The argument for mesmerizing cinema typically falls toward Van Sant's patience with time and observance of nuance. He doesn't direct anymore, he allows. Hire fantastic actors like Matt Damon and Casey Affleck, and I'll buy it, simply because these guys have experience. "Paranoid" is cast with amateurs who know nothing about cinematic language. The acting aims to evoke realism, but these kids are still aching to put on a show; especially blank-slate Nevins, who gracelessly reads his dialogue off cocktail napkins and is caught trying to pose himself for the camera. It's nauseating watching Van Sant push this kid to be the center of conflict for the movie; an open-wound pimple-popper the narrative is structured around, yet he fails to engage the senses on any conceivable level outside of contempt. I'm baffled why Van Sant didn't just cast a mime instead.
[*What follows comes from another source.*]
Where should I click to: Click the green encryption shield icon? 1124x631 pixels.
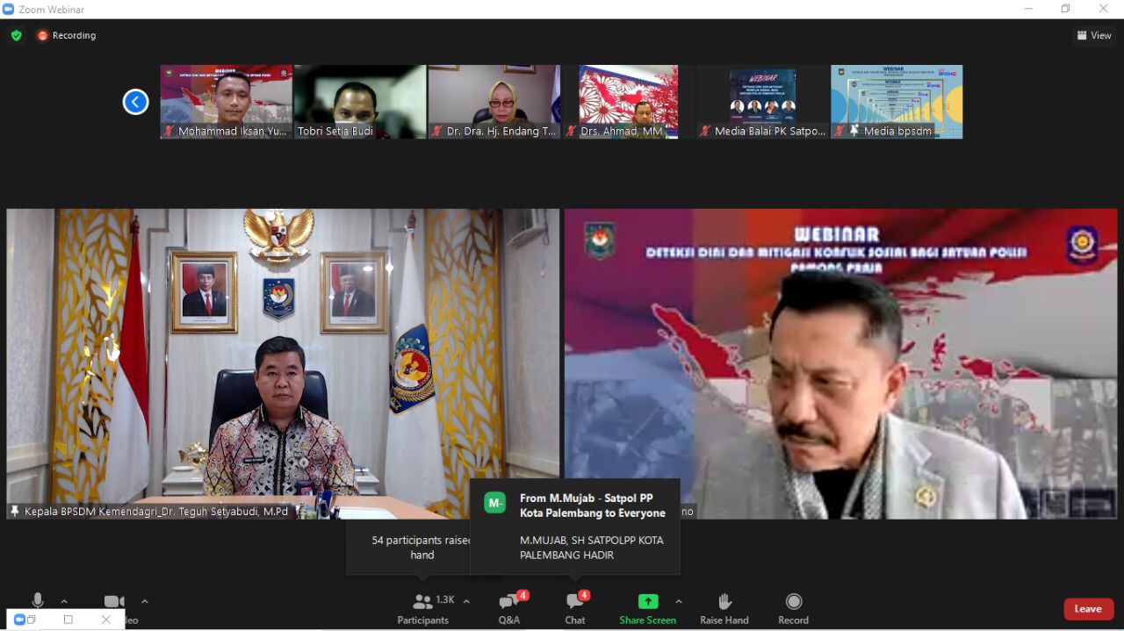pos(16,35)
Like the previous films, the iffy cinematography (by giant Christopher Doyle and Rain Kathy Li) sweats to capture the substance of moments; the complication of simplicity. Unfortunately, this means sitting through minutes-long takes of Alex walking around his high school, staring off into the distance, hearing his little brother quote "Napoleon Dynamite," and more staring off into the distance. That's not including the numerous moments of orchestral zoning out, where the frame wanders while music blares, as though Van Sant is padding the picture to semi-releasable standards. This is a crisp, white hanky doused with cinematic chloroform pressed tightly across the face.
There are people who will fall on the Van Sant sword to defend his articulation of vacancy. At this point, I'd rather Van Sant fall on it, to spare the planet another lube-heavy, navel-gazing foray into the pretentious void.